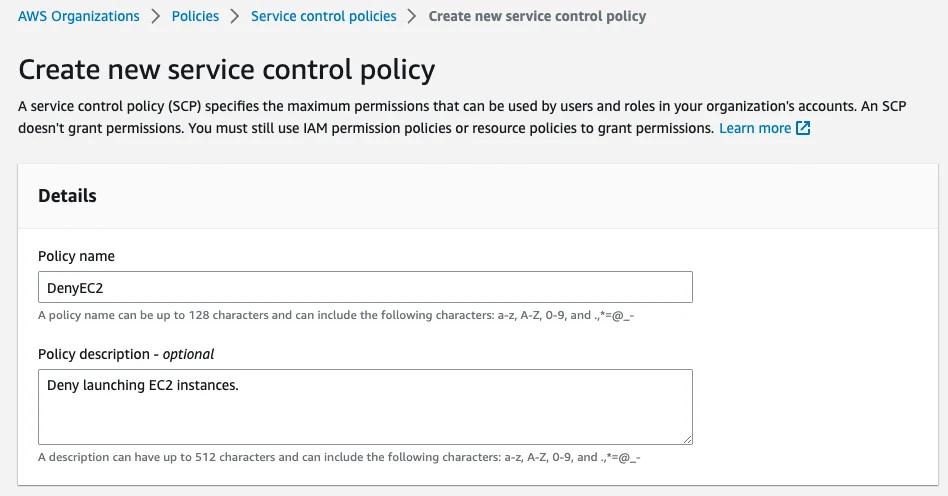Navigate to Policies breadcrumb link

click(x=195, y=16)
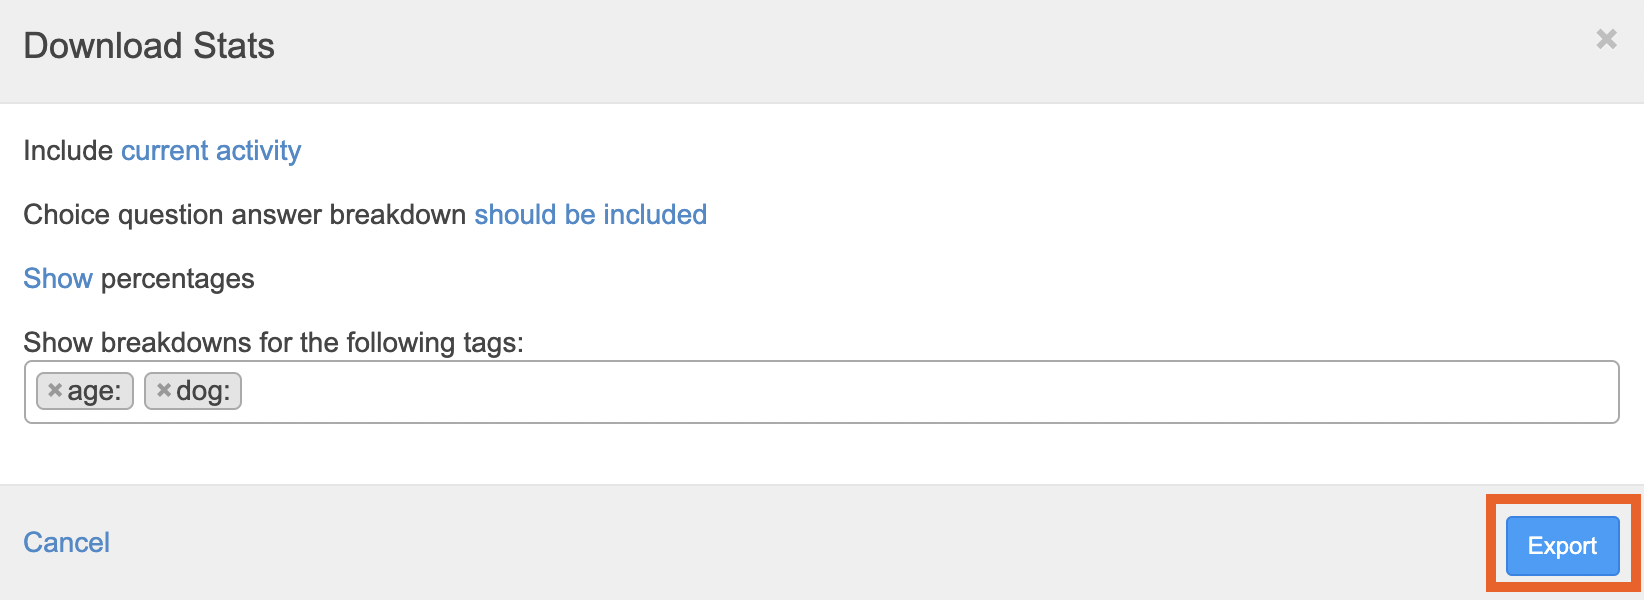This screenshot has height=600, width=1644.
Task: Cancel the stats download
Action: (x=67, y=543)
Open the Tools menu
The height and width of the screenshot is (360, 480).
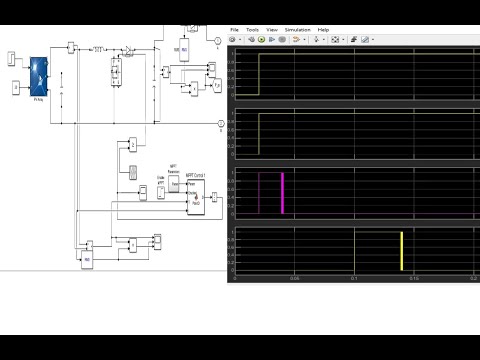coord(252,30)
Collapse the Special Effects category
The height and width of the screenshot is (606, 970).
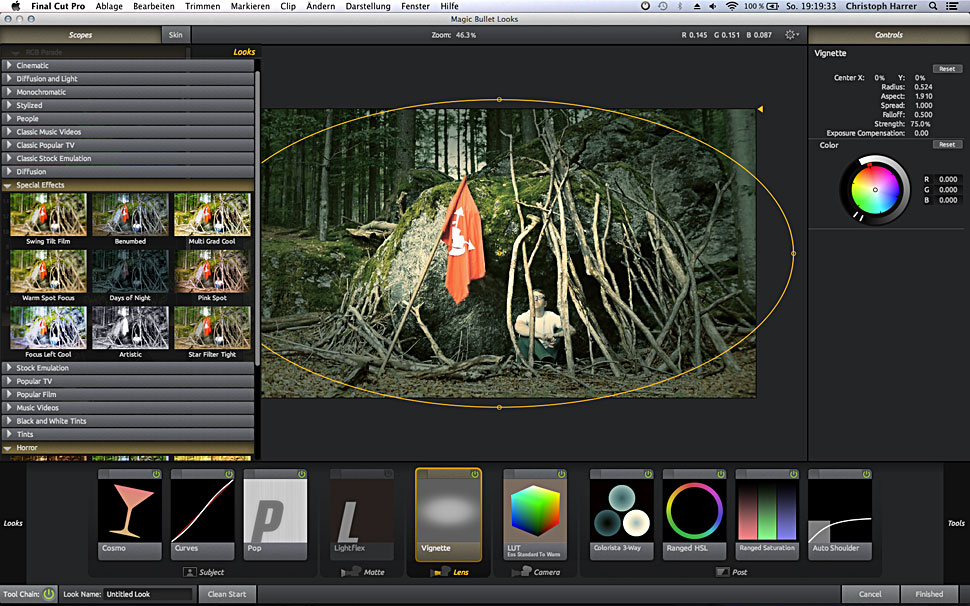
:::::
:: What is being asked ::
Your response should consist solely of the lines from the line with "The height and width of the screenshot is (360, 480)." through the last line of the entries above, printed exactly and without pictures.

:: Task response ::
The height and width of the screenshot is (360, 480).
coord(252,30)
Collapse the Special Effects category
The height and width of the screenshot is (606, 970).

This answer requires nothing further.